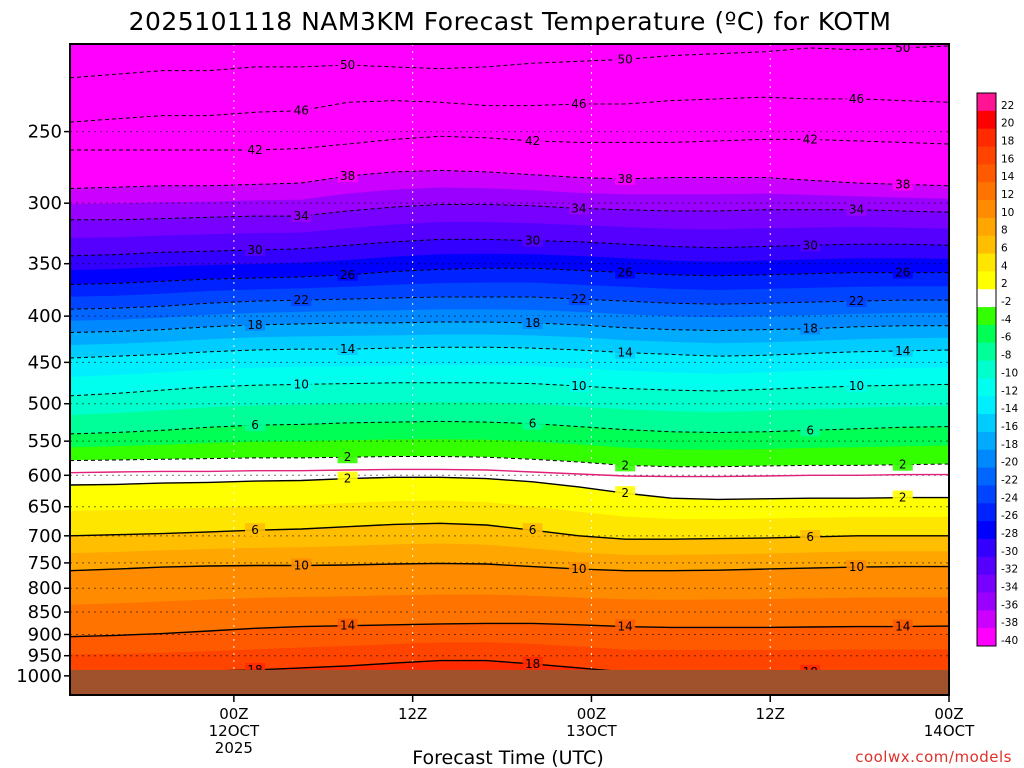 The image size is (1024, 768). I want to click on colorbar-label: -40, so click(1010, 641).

○ ○ ○ ○ ○

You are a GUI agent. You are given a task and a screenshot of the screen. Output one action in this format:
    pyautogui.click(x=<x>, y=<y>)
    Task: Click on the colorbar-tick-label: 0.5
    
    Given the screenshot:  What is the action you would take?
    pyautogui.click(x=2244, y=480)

○ ○ ○ ○ ○

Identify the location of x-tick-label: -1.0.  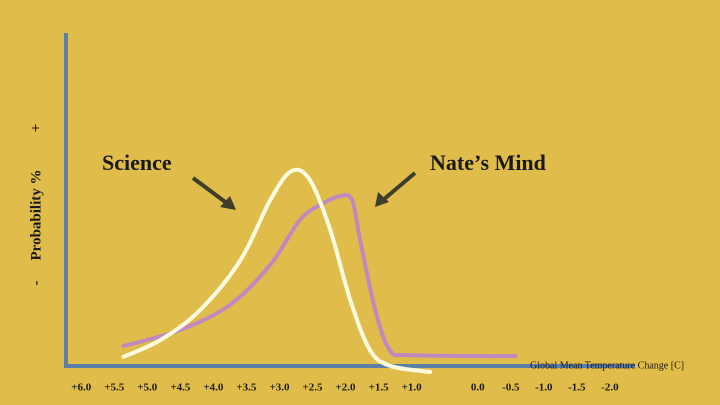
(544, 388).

○ ○ ○ ○ ○

== TASK DETAILS ==
Copy the records starting at the line that contains "You are a GUI" and ending at the line that contains "pyautogui.click(x=2244, y=480)", substituting "assistant" for "agent" and leaving everything else unchanged.

== EXPECTED ANSWER ==
You are a GUI assistant. You are given a task and a screenshot of the screen. Output one action in this format:
    pyautogui.click(x=<x>, y=<y>)
    Task: Click on the colorbar-tick-label: 0.5
    
    Given the screenshot:  What is the action you would take?
    pyautogui.click(x=2244, y=480)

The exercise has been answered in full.